Personal information
- Date of birth: 11 May 1989 (age 36)
- Place of birth: Ust-Labinsk, Russian SFSR
- Height: 1.88 m (6 ft 2 in)
- Position: Defender

Youth career
- Kuban Krasnodar
- Konoplyov football academy
- FC Lokomotiv Moscow

Senior career*
- Years: Team / Apps / (Gls)
- 2006–2007: Krylia Sovetov-SOK / 25 / (1)
- 2008–2012: CSKA Moscow / 0 / (0)
- 2009: → Anzhi Makhachkala (loan) / 5 / (0)
- 2010: → Volga Nizhny Novgorod (loan) / 2 / (0)
- 2010: → Khimik Dzerzhinsk (loan) / 7 / (0)
- 2011: → Gazovik Orenburg (loan) / 0 / (0)
- 2012–2013: FC Taganrog / 11 / (0)
- 2013–2014: FC SKVO Rostov-on-Don / 17 / (0)
- 2015: FC Kuban Ust-Labinsk
- 2017–2018: FC Omega Kurganinsk
- 2018: FC Agrokompleks Vyselki

International career
- 2005–2006: Russia U-17 / 8 / (0)
- 2009: Russia U-21 / 8 / (0)

= Anton Vlasov =

Russian footballer

Anton Vasilyevich Vlasov (Антон Васильевич Власов, born 11 May 1989) is a Russian former football defender.

==Club career==
He made his Russian Football National League debut for FC Anzhi Makhachkala on 28 August 2009 in a game against FC Krasnodar.
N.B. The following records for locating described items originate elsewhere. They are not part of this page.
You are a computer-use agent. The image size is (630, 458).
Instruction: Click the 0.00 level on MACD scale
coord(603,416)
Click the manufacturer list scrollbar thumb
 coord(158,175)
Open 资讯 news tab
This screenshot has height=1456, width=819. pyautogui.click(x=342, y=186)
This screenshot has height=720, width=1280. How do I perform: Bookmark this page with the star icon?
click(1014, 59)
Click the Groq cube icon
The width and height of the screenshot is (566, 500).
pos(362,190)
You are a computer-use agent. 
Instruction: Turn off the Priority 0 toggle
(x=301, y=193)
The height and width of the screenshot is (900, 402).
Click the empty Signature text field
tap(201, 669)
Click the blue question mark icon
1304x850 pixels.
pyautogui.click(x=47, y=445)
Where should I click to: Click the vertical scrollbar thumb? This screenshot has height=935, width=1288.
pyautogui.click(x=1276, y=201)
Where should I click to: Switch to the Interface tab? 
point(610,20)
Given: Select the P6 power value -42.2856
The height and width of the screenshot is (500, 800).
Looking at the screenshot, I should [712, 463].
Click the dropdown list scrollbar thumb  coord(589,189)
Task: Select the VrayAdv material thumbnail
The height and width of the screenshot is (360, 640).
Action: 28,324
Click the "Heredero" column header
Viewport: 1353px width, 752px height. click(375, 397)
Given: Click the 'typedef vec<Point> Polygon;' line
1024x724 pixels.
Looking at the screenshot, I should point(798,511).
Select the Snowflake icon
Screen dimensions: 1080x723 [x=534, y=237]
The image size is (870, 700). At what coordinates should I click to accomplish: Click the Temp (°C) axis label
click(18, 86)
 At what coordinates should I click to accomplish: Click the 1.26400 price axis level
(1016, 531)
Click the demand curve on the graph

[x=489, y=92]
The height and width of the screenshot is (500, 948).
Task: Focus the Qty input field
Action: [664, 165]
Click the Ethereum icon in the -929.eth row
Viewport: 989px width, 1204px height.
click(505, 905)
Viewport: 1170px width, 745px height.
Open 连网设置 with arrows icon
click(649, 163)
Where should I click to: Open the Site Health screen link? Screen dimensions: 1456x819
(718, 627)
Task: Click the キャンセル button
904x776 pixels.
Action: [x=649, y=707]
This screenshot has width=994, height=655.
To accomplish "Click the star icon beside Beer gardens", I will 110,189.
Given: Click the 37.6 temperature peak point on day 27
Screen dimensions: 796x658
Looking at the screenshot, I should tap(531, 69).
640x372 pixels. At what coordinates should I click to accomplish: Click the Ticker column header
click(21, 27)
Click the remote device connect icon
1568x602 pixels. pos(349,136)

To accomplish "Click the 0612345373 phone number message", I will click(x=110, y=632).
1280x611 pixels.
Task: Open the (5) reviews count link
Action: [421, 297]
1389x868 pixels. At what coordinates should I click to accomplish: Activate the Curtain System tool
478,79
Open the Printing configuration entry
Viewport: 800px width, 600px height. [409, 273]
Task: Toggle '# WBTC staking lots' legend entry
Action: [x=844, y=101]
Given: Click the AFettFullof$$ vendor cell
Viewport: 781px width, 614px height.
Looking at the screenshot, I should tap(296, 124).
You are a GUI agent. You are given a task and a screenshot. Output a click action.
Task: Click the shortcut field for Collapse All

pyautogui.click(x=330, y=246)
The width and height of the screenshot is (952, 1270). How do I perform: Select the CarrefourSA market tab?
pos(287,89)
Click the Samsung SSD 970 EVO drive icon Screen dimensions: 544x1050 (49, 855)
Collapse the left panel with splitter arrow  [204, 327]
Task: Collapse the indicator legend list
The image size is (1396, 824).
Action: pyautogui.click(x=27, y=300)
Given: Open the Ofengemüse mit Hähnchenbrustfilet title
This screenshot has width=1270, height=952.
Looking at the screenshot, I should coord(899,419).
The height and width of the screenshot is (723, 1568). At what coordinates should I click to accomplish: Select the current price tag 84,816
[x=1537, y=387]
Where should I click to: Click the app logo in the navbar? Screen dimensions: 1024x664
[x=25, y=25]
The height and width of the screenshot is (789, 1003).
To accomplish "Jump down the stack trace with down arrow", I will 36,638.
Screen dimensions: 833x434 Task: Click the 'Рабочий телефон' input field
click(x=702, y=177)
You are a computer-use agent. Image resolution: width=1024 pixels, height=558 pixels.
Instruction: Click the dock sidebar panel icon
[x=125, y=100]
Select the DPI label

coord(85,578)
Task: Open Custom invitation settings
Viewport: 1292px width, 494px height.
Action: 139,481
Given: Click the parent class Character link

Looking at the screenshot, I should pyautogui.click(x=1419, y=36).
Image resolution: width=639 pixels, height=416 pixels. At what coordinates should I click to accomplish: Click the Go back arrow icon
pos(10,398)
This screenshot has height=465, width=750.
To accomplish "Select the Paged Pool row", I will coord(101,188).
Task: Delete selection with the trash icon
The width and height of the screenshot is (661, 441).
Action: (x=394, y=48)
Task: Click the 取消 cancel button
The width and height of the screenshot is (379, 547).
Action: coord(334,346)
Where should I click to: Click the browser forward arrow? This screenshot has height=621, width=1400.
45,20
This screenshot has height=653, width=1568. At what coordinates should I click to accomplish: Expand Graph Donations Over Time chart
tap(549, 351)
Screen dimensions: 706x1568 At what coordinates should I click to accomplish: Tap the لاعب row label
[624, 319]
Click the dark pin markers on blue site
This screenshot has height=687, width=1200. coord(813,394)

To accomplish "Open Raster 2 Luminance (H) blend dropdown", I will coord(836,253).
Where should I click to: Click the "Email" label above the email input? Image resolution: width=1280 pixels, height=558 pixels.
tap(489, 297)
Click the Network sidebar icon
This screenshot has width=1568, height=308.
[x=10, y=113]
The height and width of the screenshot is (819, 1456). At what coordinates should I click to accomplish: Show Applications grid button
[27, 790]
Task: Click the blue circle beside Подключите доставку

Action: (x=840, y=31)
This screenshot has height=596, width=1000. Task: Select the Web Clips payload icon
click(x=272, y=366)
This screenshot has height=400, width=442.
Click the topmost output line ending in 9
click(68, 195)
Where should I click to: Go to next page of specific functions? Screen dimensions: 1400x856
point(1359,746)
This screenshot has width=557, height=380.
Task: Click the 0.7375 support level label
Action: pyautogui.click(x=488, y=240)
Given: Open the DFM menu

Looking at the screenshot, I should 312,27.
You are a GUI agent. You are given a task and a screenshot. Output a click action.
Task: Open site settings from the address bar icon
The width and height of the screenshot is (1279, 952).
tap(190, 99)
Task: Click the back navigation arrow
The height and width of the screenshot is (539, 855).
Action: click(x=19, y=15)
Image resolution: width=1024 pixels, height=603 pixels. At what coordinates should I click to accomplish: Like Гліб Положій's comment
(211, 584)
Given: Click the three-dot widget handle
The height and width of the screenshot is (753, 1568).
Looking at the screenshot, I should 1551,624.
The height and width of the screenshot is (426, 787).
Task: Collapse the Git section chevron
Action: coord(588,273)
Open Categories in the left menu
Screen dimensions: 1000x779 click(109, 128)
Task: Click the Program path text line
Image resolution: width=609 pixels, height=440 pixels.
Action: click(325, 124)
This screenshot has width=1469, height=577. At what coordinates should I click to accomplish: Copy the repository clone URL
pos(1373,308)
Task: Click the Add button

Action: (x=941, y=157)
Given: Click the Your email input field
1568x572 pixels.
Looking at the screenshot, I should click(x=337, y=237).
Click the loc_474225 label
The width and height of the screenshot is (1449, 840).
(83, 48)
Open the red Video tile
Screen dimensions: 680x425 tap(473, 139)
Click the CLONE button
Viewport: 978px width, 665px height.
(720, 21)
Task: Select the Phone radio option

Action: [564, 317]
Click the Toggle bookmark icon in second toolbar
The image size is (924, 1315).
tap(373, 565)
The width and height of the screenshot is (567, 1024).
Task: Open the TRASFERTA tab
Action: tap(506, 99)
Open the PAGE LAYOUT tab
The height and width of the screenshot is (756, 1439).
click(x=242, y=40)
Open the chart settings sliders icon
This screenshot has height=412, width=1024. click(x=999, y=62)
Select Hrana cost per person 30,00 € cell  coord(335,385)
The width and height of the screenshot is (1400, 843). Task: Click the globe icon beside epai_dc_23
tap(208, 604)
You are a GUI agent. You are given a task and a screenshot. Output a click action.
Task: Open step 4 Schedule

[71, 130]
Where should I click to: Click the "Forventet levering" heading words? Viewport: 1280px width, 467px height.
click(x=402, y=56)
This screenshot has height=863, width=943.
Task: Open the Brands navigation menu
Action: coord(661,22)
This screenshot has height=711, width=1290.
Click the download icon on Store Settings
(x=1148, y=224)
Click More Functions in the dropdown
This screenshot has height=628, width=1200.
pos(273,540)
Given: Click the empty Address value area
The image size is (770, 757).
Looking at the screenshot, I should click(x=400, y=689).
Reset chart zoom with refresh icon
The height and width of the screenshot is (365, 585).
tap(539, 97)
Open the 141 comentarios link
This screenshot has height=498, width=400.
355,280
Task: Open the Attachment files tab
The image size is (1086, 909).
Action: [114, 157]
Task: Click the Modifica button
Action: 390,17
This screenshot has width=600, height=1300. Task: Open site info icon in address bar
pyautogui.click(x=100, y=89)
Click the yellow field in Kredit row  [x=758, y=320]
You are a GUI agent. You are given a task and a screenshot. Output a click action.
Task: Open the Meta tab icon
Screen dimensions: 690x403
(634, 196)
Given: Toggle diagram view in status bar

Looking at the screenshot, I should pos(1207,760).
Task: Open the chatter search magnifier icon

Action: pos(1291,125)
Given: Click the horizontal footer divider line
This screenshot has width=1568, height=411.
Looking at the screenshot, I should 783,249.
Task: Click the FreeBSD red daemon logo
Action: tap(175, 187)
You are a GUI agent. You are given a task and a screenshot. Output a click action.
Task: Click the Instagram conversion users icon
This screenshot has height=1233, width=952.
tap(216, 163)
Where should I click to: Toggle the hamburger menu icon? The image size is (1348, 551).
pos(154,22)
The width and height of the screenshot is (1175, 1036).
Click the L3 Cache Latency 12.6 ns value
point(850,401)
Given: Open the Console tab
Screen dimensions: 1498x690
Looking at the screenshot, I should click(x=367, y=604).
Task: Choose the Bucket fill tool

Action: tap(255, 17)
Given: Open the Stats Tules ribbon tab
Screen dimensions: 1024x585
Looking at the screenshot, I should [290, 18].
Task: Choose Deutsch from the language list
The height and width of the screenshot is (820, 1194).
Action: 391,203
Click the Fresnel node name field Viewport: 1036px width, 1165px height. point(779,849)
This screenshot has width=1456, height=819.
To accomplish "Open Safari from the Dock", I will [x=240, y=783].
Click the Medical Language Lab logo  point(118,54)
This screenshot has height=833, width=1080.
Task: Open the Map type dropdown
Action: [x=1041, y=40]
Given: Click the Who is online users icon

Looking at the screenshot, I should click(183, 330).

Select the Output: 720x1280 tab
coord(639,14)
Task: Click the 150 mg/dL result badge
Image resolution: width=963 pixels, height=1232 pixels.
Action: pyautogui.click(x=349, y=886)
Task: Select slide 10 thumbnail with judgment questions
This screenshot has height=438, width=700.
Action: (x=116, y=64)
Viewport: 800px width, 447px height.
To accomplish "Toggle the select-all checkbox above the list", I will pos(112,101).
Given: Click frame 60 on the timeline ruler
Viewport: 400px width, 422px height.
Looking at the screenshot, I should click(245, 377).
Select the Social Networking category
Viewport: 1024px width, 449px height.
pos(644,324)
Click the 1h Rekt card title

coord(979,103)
He played one more season in the FNL for FC Volga Nizhny Novgorod.

==International career==
Vlasov was one of the members of the Russian U-17 squad that won the 2006 UEFA U-17 Championship. He is a part of the Russia U-21 side that is competing in the 2011 European Under-21 Championship qualification.